The candy that I liked the best was from a local chocolatier called
Munson's. We drove by it often and there were always tours of the facility. They made great chocolate including my favorite chocolate covered pretzels. My mother was a fan of the rocky road, and so for christmas and easter I would get chocolate covered pretzels, a slab of rocky road and a chocolate bunny. My mother always wanted a piece of the rocky road. I never understood why she just wouldn't buy herself some when she bought mine. (Later I realized she probably did and then ate it all on the way home.) But I wouldn't begrudge my mother chocolate ( although I was fierce about the pretzels, I was fairly generous with the chocolate bunny).
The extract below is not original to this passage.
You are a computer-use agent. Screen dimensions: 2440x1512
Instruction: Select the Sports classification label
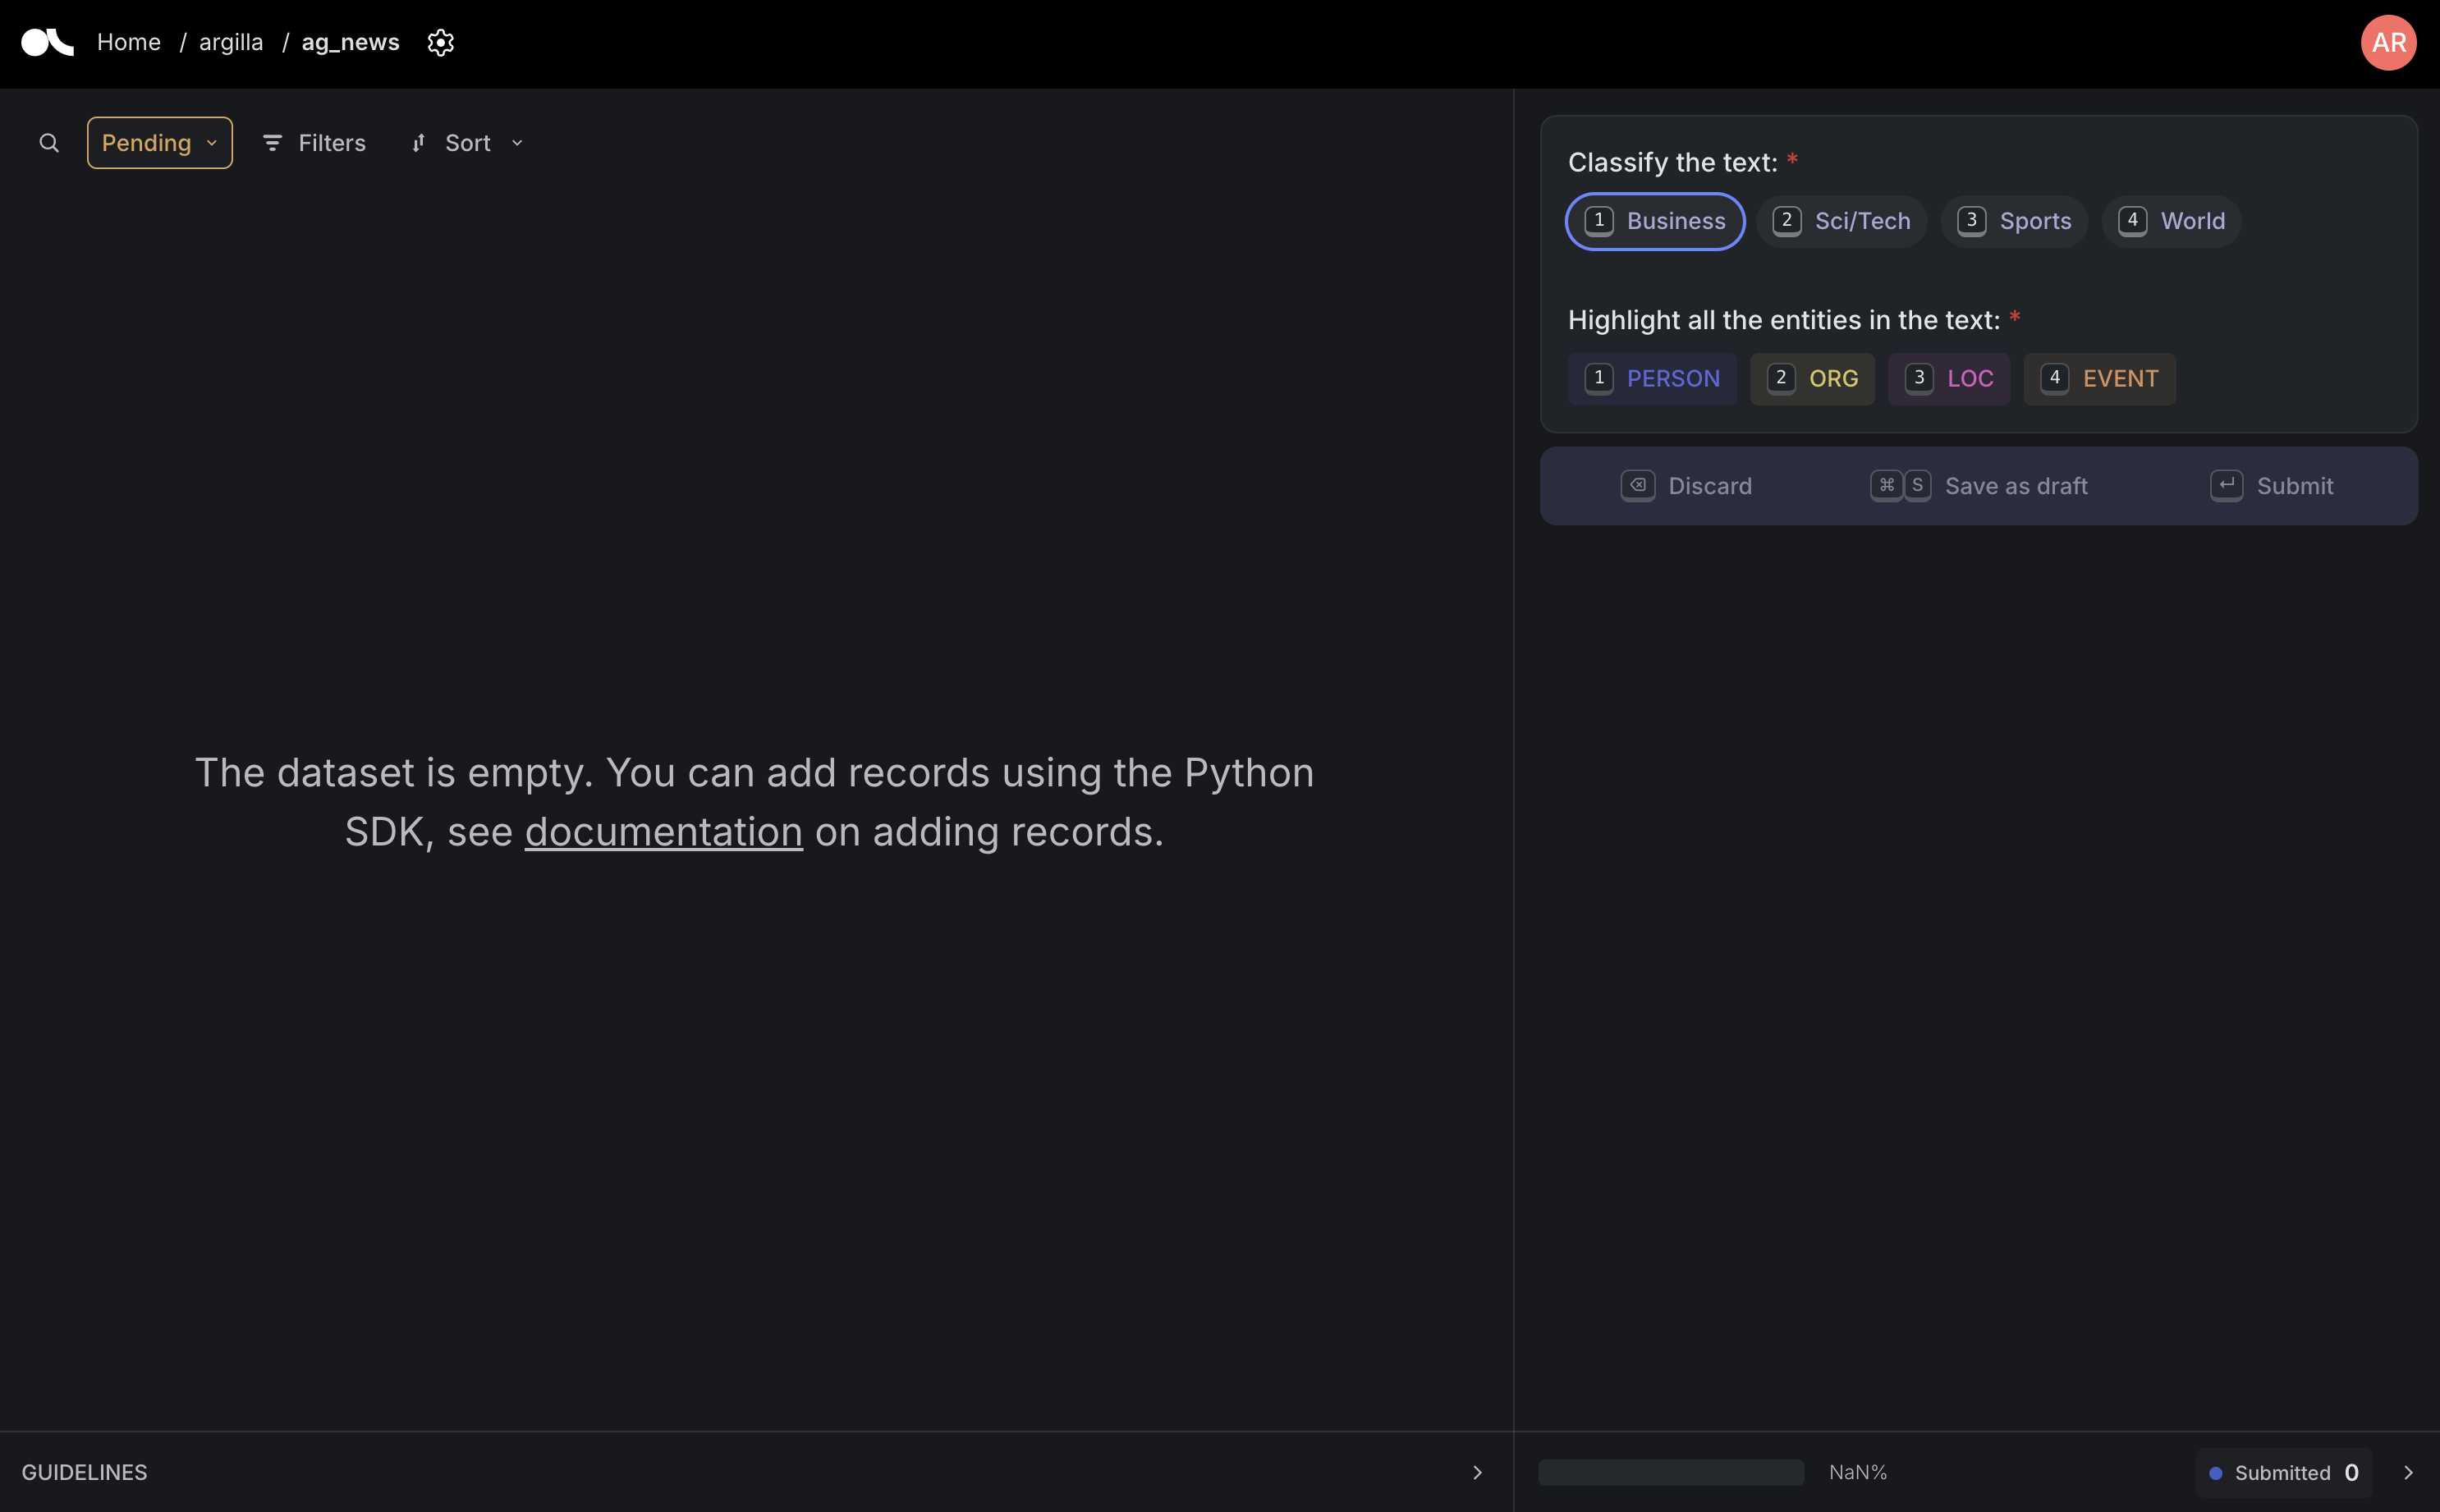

In fact strangely over the years I have lost my taste for plain milk chocolate, even quality milk chocolate. I would eat the ears off my chocolate bunny and donate the rest to my grateful mother. Now I wouldn't even do that, my chocolate must be cut with nuts or crispies or caramel.
It's been a long time since I've been to Munson's ( you could smell the chocolate in the parking lot), but I still salivate when thinking of those chocolate covered pretzels, although Neutchatel's chocolate covered potato chips are a kind New York consolation. ( The same combination of salty and quality chocolate). But the truth is I am not a real candy freak, my grandmother is. With her high blood sugar, she shouldn't even think about chocolate, and yet stashed all over the house are boxes of Russell Stover samplers and bags of Milky Ways and Three Musketeers. She hides them under the couch, behind sofa cushions, under the linens in the closet. A casual search for paper towels may reveal not just one bag but several in different locations. A person invited to sit on the couch may hear the tell tale crinkle of cellophane as he or she settles into the cushions.
As Steve Almond correctly claims, candy is a great unifier. You can get people going about candy from their hometown or childhood. The chalky evilness of the conversation hearts, the fear surrounding the red M&Ms, the supposed link between smoking and gum cigarettes. Even now the lovely Bakerina and I are planning quests to Econo candy for goo goo clusters and Dylan's candy bar for abba zabbas and Look bars. Hopefully this weekend, you will find me surrounded by wrappers totally incoherent except to repeat over and over again "Mmmmmmmm.....chocolate."